**Work item**
Write out the records beneath this line exactly as they appear, minus any images.

Entries supplied Block Start

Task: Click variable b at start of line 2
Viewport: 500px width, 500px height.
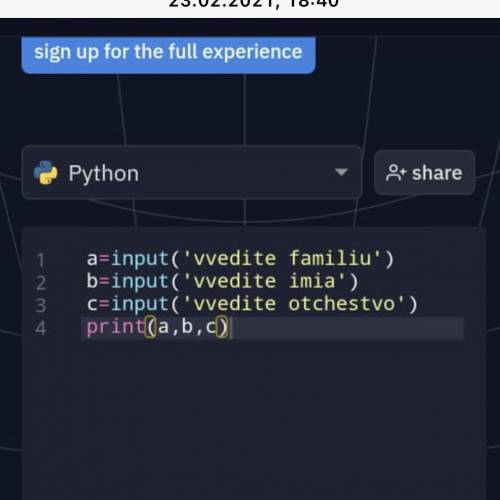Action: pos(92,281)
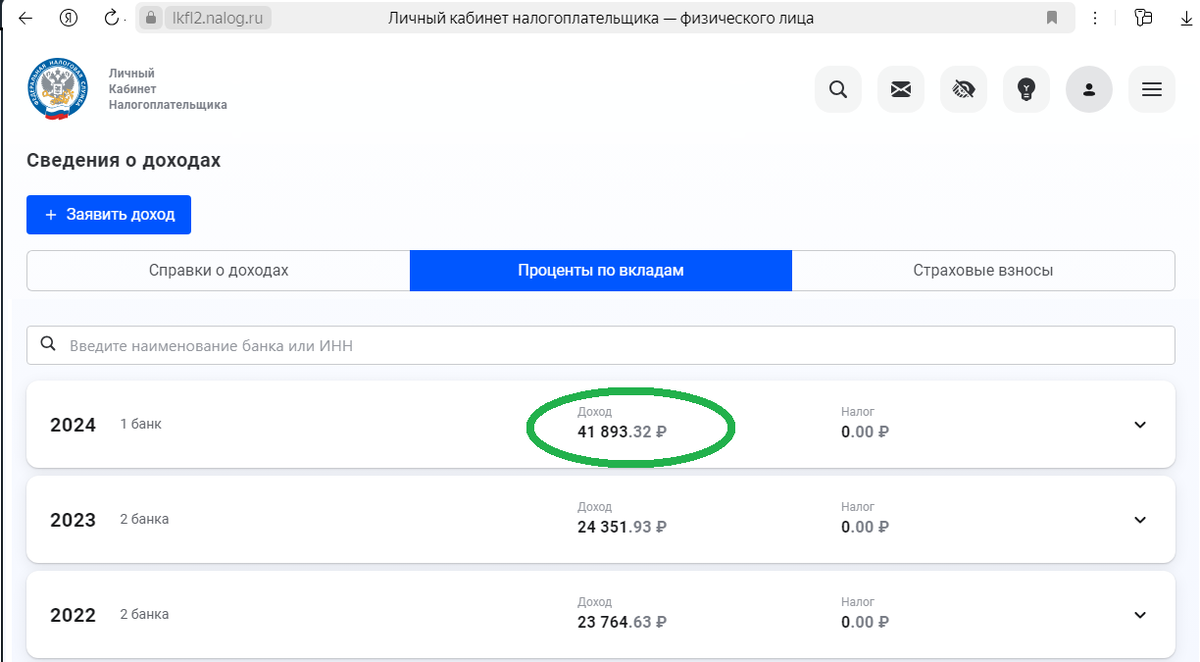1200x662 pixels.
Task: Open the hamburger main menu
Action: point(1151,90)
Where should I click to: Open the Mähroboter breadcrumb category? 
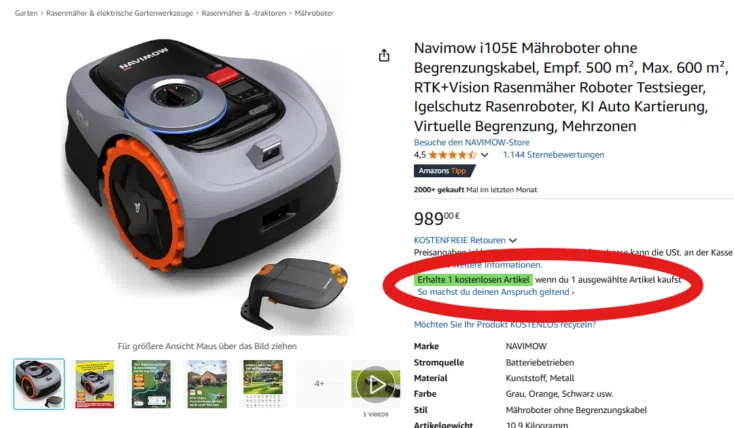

Entries supplied Block End

**Solution to this exercise**
Task: Click variable b at start of line 2
Viewport: 500px width, 500px height.
Action: pos(92,281)
1200x662 pixels.
Task: Open the hamburger main menu
Action: point(1151,90)
Where should I click to: Open the Mähroboter breadcrumb category? 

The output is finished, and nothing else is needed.